▶ _WHAT THE EXERCISE ASKS_
Please pick out every line in the material below that contains the string "resolution". Case counts, so match uppercase and lowercase letters.

+--

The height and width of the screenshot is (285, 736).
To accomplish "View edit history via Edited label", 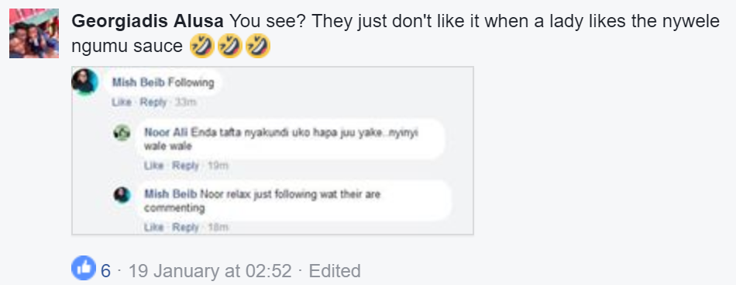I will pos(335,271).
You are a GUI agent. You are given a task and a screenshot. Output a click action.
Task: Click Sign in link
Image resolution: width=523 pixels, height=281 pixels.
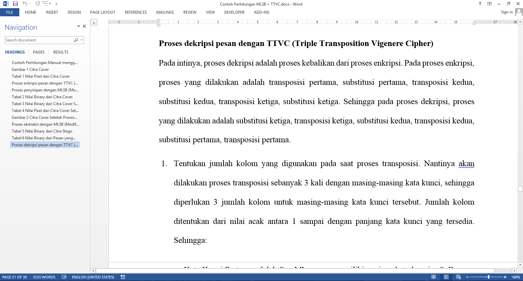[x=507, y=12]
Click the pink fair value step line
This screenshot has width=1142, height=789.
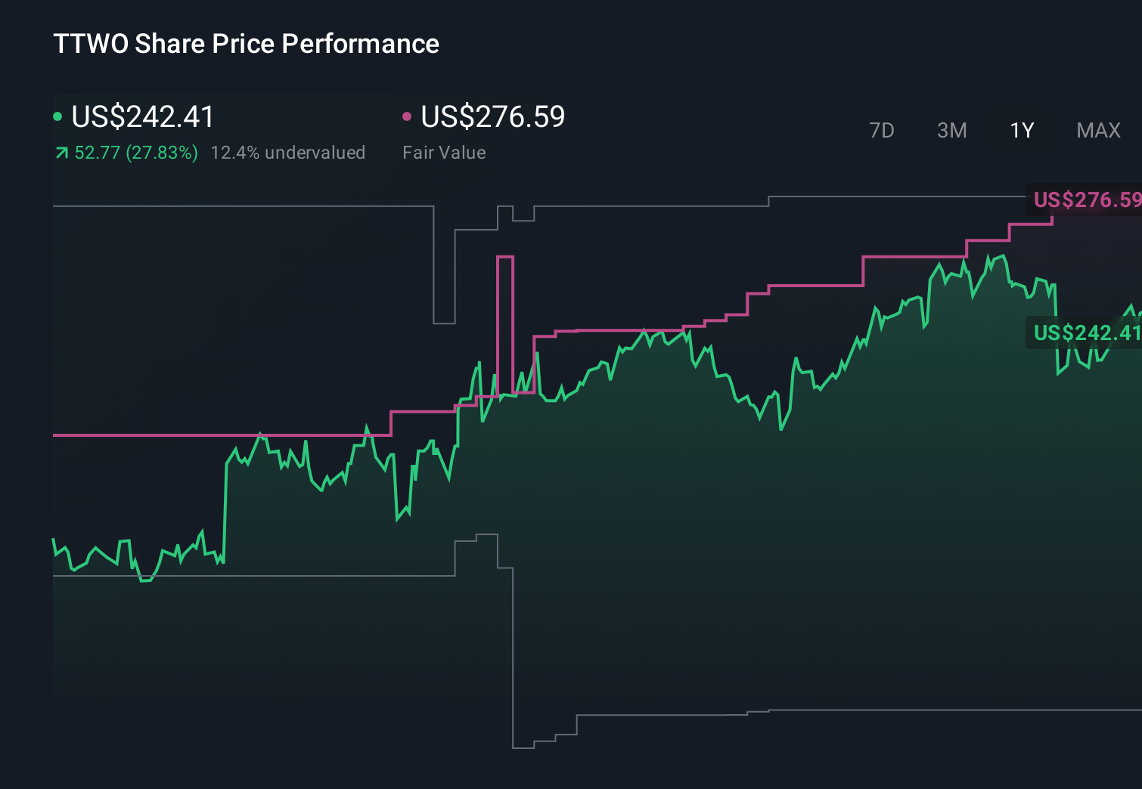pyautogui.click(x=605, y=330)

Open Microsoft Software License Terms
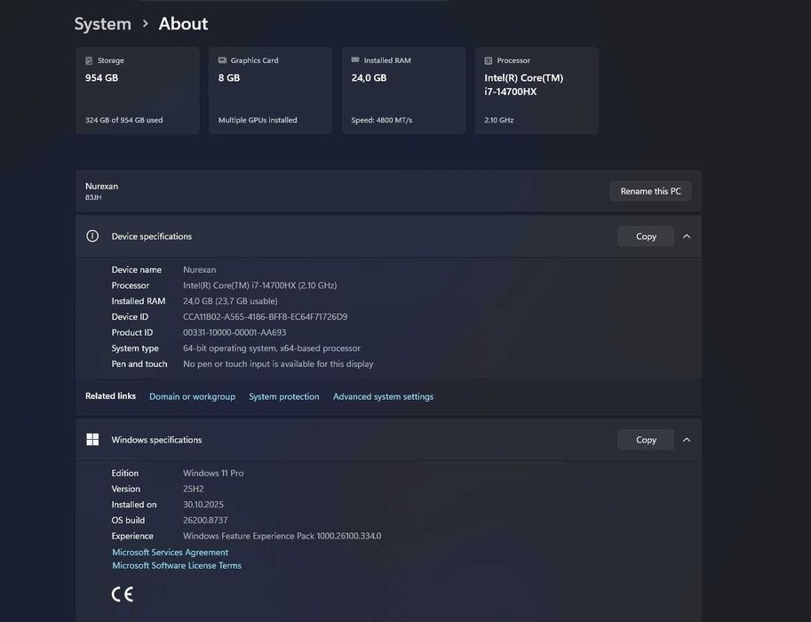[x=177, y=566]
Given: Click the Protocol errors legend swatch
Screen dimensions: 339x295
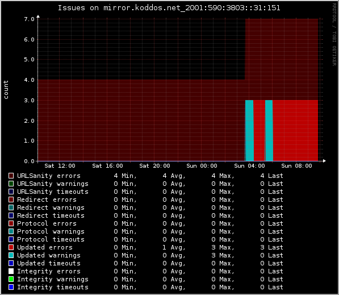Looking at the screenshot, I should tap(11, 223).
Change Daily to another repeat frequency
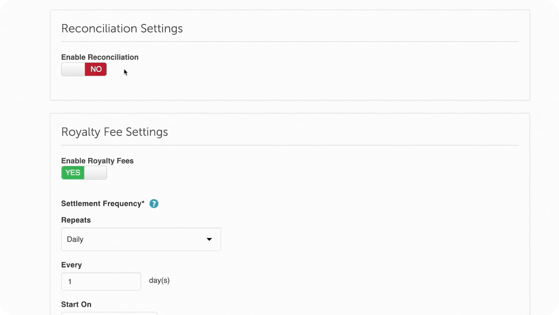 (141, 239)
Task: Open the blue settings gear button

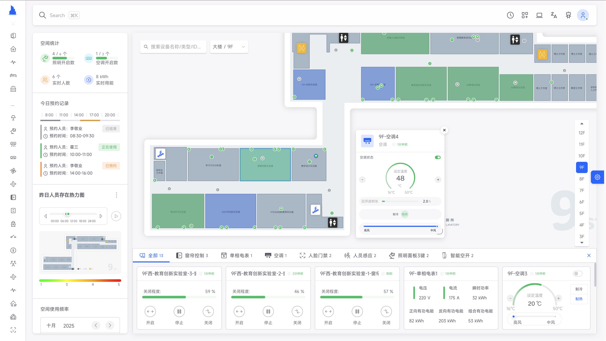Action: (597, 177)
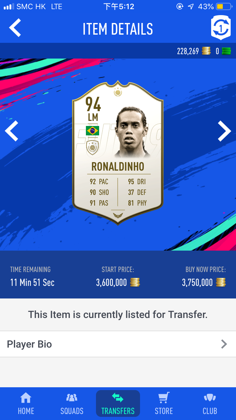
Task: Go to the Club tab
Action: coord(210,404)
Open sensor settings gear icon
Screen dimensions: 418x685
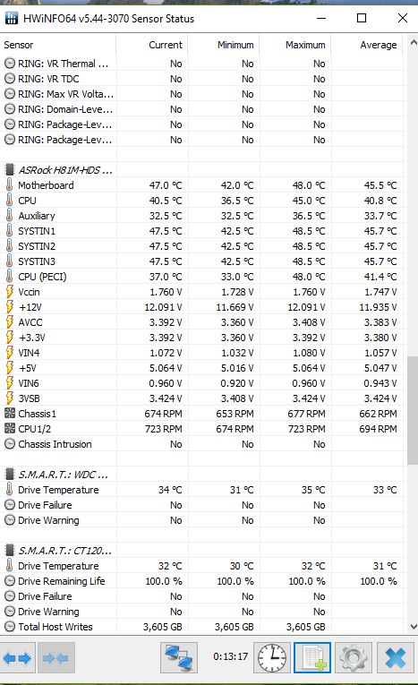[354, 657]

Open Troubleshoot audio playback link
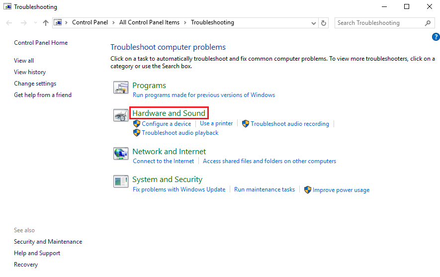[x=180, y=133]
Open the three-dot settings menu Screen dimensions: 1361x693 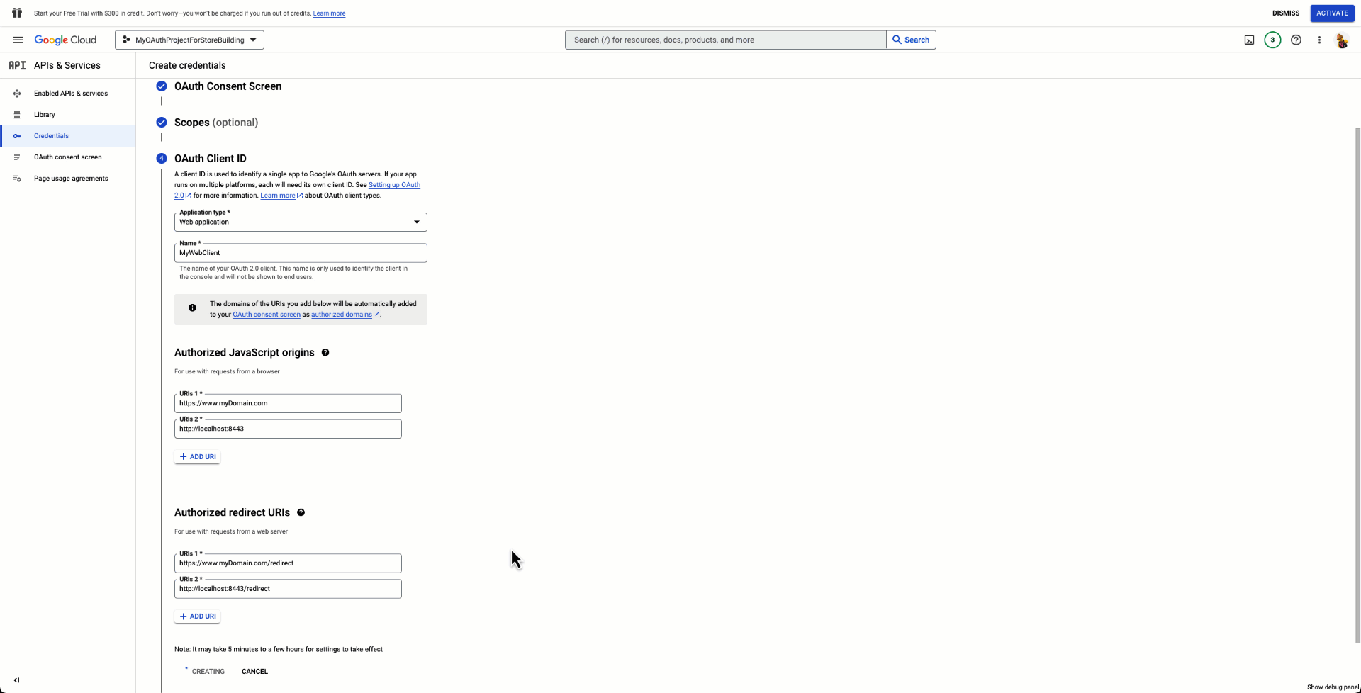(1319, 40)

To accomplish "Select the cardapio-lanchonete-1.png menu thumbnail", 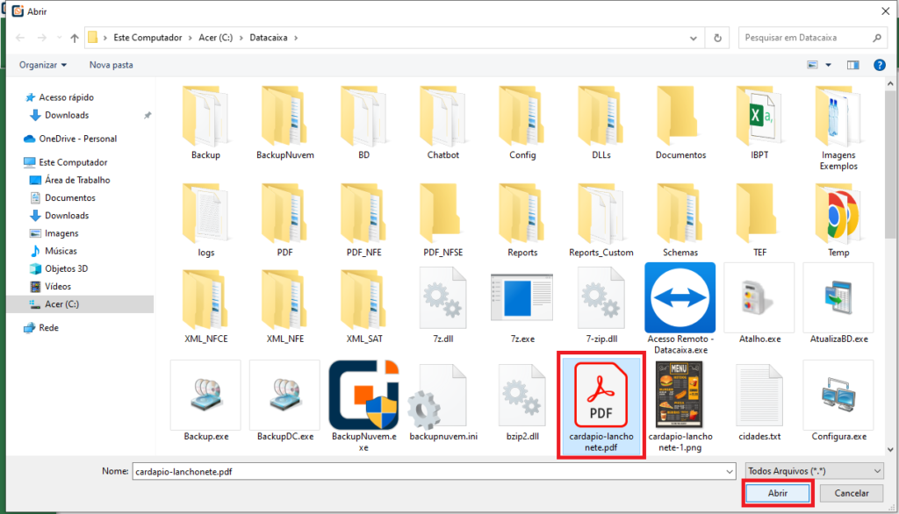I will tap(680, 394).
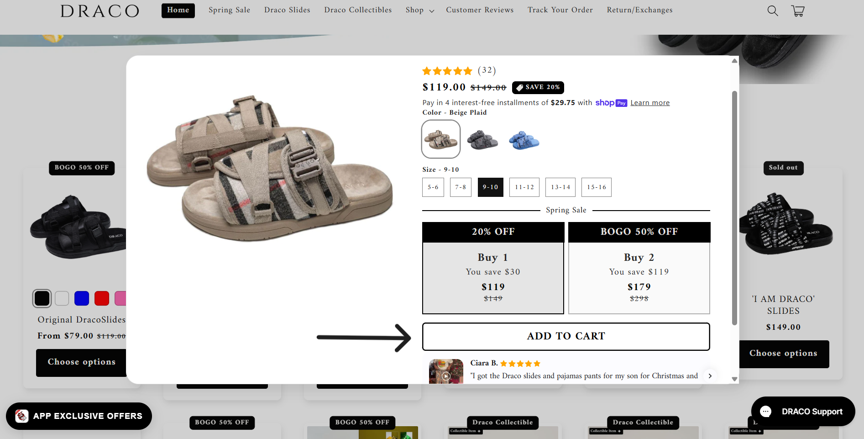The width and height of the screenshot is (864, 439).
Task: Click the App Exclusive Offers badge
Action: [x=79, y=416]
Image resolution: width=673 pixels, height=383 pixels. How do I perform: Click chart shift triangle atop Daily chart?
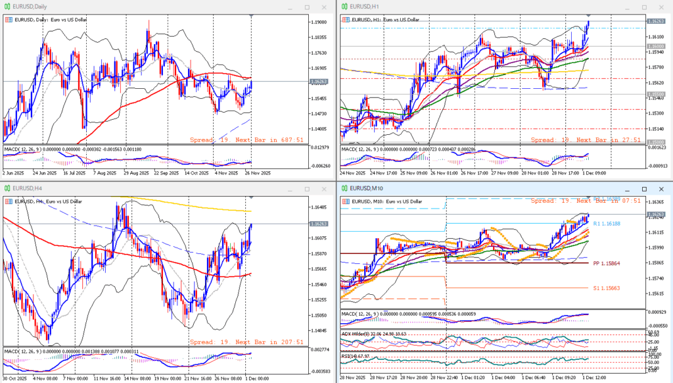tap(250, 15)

+--

▶ _TASK OUTPUT_
Image resolution: width=523 pixels, height=281 pixels.
Image resolution: width=673 pixels, height=383 pixels. How do I perform: Click chart shift triangle atop Daily chart?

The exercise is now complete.